It's getting pretty trendy today to point back to the grim and gruesome details of the fairy tales that came from this time, partly for shock value and partly to legitimize the idea that fairy tales are not just simplistic stories for children. The amount of violence found in the tales can be disturbing for modern audiences.
Illustration-H.J. Ford, "The Girl Without Hands"
Our modern consumption of murder mysteries and violent media as arguably a much better alternative to what this replaced-through the Victorian period, criminals were often publicly executed for sometimes minor infractions of the law. Going to see a hanging was entertainment for the poor people-executions drew crowds who watched the events unfold like they would watch a play on the stage.
Image of the last public hanging in England
May 26, 1868
Yet in life, as in fairy tales, this exposure to death and violence was seen as excusable because it also provided an opportunity for moralizing. It was very common during the Victorian period to add a "moral" at the end of fairy tales aimed at teaching children how to behave properly, and the same went for the way the newspapers covered famous criminal cases. Broadsides, or a cheap, one-sided newspaper, would come out with a "confession" from the criminal (printed before the death actually happened,) including a remorseful insight into the now-realized futility of a life of crime. In murder cases, people were arrested and charged, often on very little evidence. This was partly due to a police system in its infancy and in a time before science and technology provided the ways we now catch criminals, but also to pacify the crowds into thinking they were safe and to give the impression that there was a happy ending, because the criminal was done away with.
Therein lies the paradox of consuming murder as entertainment-we are pleased as we are horrified, and comforted as we are disgusted. When I want a light, easy read I turn to Agatha Christie (even though I also get really depressed watching the news). The world of mystery, despite the necessary violence, is actually one of the most predictable and satisfying. There is a clear villain and a clear happy ending in which the criminal is caught and brought to justice.
George Melies' "Bluebeard", 1901
This goes a long way to explain the fact that Bluebeard was wildly popular in the Victorian period and even considered a suitable source for children's entertainment. The awful image of the bloody chamber was exciting as it was dreadful, and it was all okay as long as it taught children a very important lesson (in fact, the bloody chamber in Bluebeard is very similar to the Chamber of Horrors in Madame Tussaud's waxworks museum, very popular in the Victorian era, where bodies and scenes of famous murderers and their victims are on display. A google search will get you even more disturbing images than this one of the heads of French royalty as they were, just after the guillotine).

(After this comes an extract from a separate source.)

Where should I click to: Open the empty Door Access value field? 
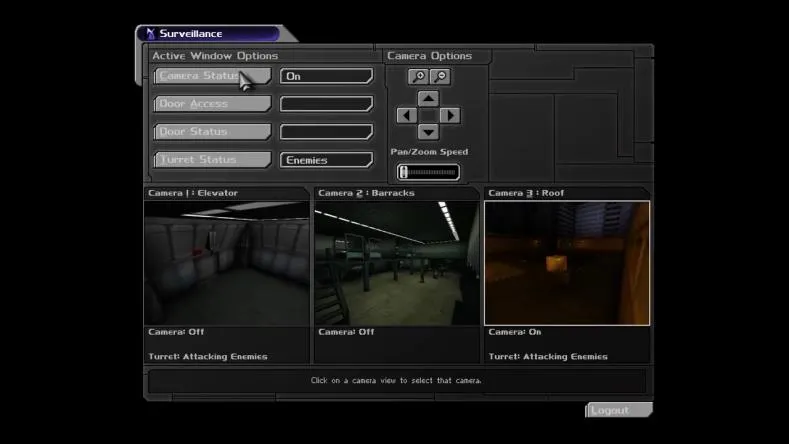pyautogui.click(x=326, y=104)
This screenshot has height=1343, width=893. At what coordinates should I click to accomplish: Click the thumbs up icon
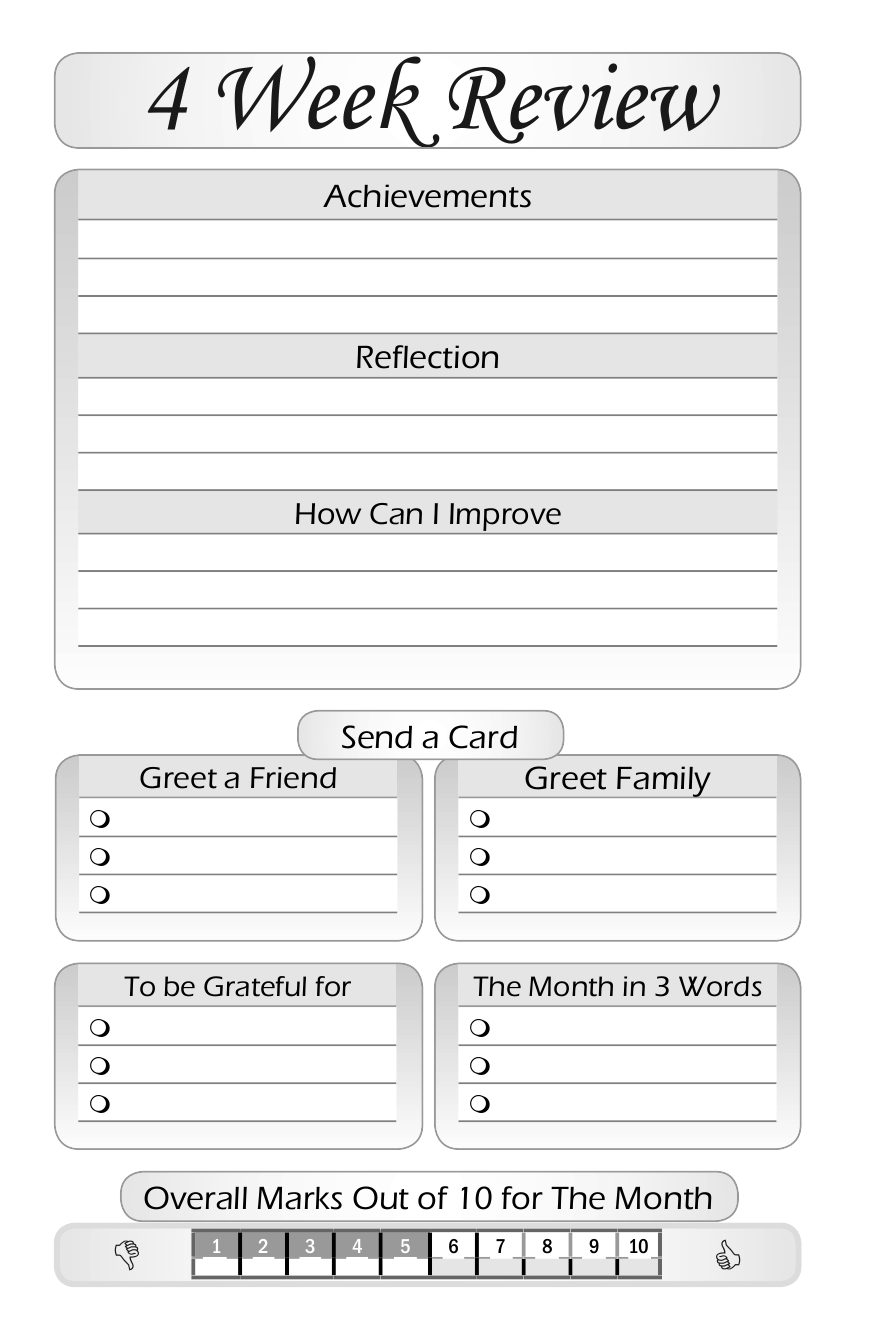(x=727, y=1255)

Maria Manning, a famous 1849 murder case, her husband's barrister said "History teaches us that the female is capable of reaching higher in point of virtue than the male, but that when once she gives way to vice, she sinks far lower than our sex." Somehow their unfair expectations of females having the ability to achieve near "perfection" (more like, submission) was also used to unfairly condemn. Even though Maria and her husband were both found guilty of murdering Maria's lover, a popular ballad sung and sold at the execution (it really was an entertainment source!) goes "Old and young, pray take a warning/Females, lead a virtuous life/Think upon the fateful morning/Frederick Manning and his wife." Note that females are singled out for the warning despite their joint guilt.
Russian Illustrated Children's Book (anybody know the artist?)
Yet the gender bias was so strong that some women were able to use this idea to their advantage-female murderers who are most likely guilty were able to escape sentencing simply because the public could not believe that they were actually guilty, such as Florence Bravo and Madeleine Smith. Though the evidence all pointed to them having murdered their husbands, the public couldn't accept that a young, beautiful, proper woman could have done such an "unfeminine" thing. Many people thought it was unseemly for a woman to even take interest in their cases, yet the world of murder was actually somewhat empowering. Women caught in oppressive marriages could actually speak out for themselves-at her trial Florence told reporters that her abusive husband "had no right to treat me in such a way" and was unpunished for poisoning him. Detective fiction as a genre was pretty proto feminist at its beginning, featuring strong and clever females.
Road Hill House case, older sister Constance eventually confessed to slashing her brother's throat in the middle of the night. The reason was most likely that the little boy was her stepbrother, and much like Cinderella, Constance and her full brother were mistreated, while her stepmother's children were given preferential treatment. She had previously run away from home and told her friends that she was treated cruelly. Once again she was not initially convicted, partially because of prejudice (servants were suspected first) and delicate Victorian sensibilities (a key piece of evidence, her nightgown being missing and bloodied, was not spoken of because it was inappropriate to talk about what a woman wore to bed). Yet years later she confessed and gave some closure to an unsolved case.